> [WHAT TO DO]: Restate word for word every line from the one containing "Instalación, creación y" to the last line of the records below.
□ □ □ □
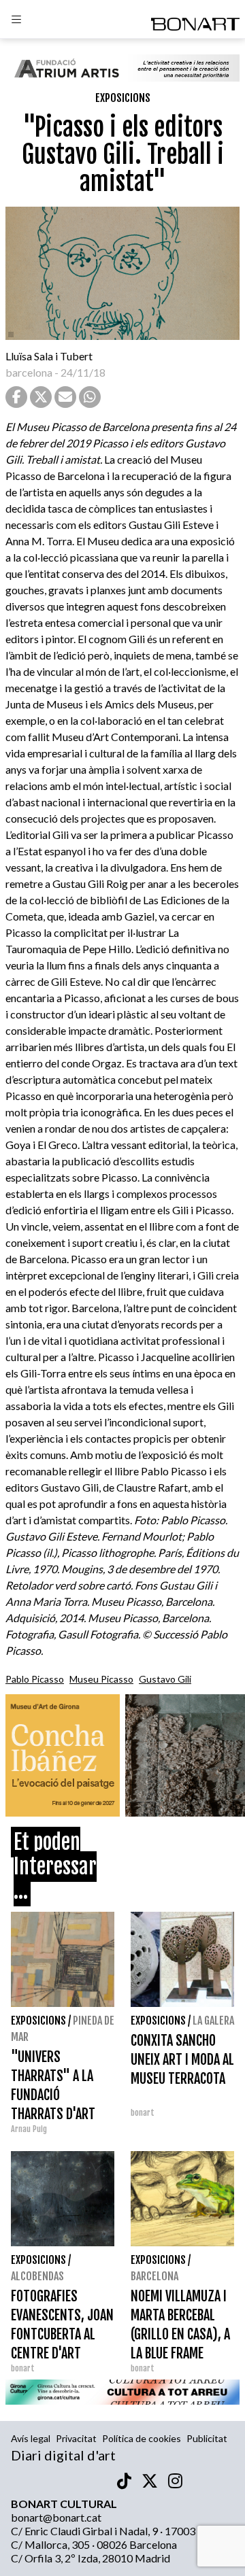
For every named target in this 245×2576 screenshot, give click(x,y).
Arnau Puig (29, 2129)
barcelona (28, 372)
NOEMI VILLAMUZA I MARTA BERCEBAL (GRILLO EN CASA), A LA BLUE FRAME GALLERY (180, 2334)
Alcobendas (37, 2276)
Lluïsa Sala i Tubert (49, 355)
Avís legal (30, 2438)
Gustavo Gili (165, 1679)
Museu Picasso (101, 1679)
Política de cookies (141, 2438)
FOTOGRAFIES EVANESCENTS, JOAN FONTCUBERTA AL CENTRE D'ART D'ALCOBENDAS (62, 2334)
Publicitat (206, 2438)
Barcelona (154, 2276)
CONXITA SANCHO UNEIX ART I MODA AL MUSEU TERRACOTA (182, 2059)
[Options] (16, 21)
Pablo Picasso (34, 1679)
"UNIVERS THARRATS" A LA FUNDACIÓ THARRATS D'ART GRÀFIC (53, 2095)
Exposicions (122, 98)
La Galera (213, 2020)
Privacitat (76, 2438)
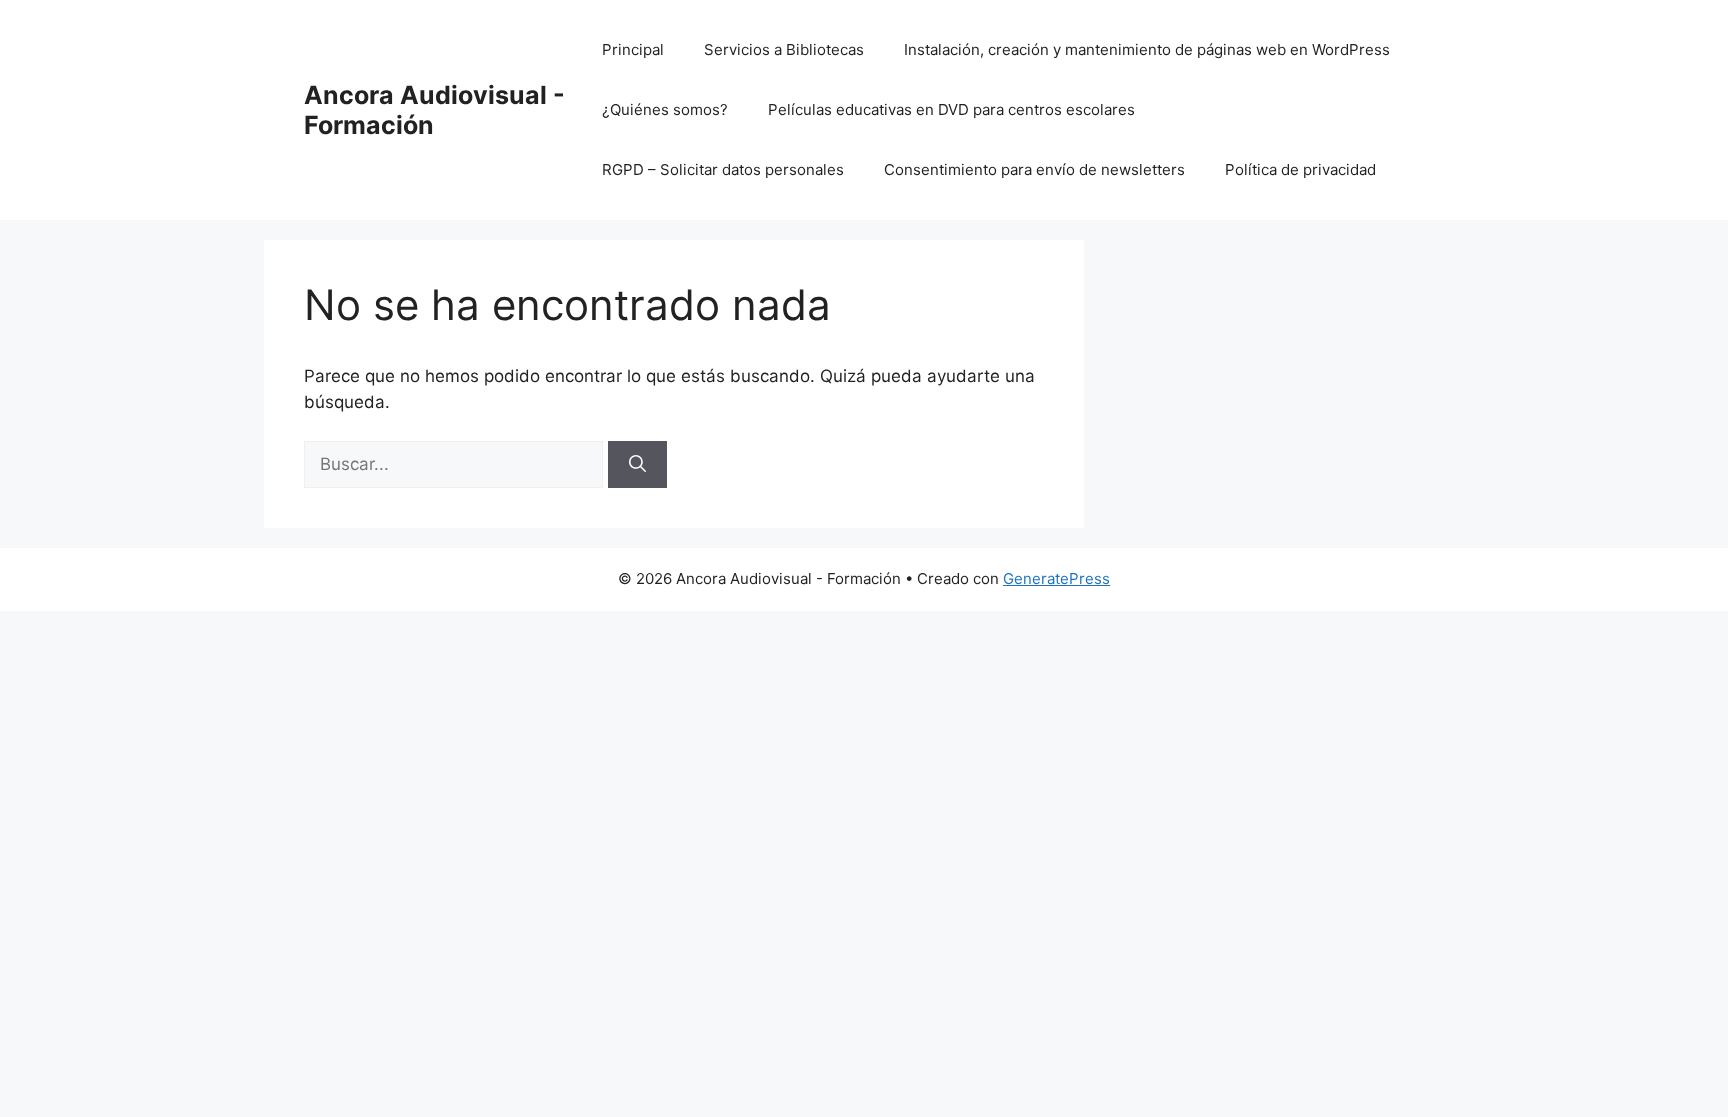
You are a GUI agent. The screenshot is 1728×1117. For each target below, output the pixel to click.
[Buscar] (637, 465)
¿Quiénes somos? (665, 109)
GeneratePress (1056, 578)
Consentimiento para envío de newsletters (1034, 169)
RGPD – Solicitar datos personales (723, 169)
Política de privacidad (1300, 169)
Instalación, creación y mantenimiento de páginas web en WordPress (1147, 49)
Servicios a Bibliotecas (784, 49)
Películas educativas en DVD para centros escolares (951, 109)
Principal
□ □ □ □
> [YOUR RESPONSE]:
Instalación, creación y mantenimiento de páginas web en WordPress (1147, 49)
Servicios a Bibliotecas (784, 49)
Películas educativas en DVD para centros escolares (951, 109)
Principal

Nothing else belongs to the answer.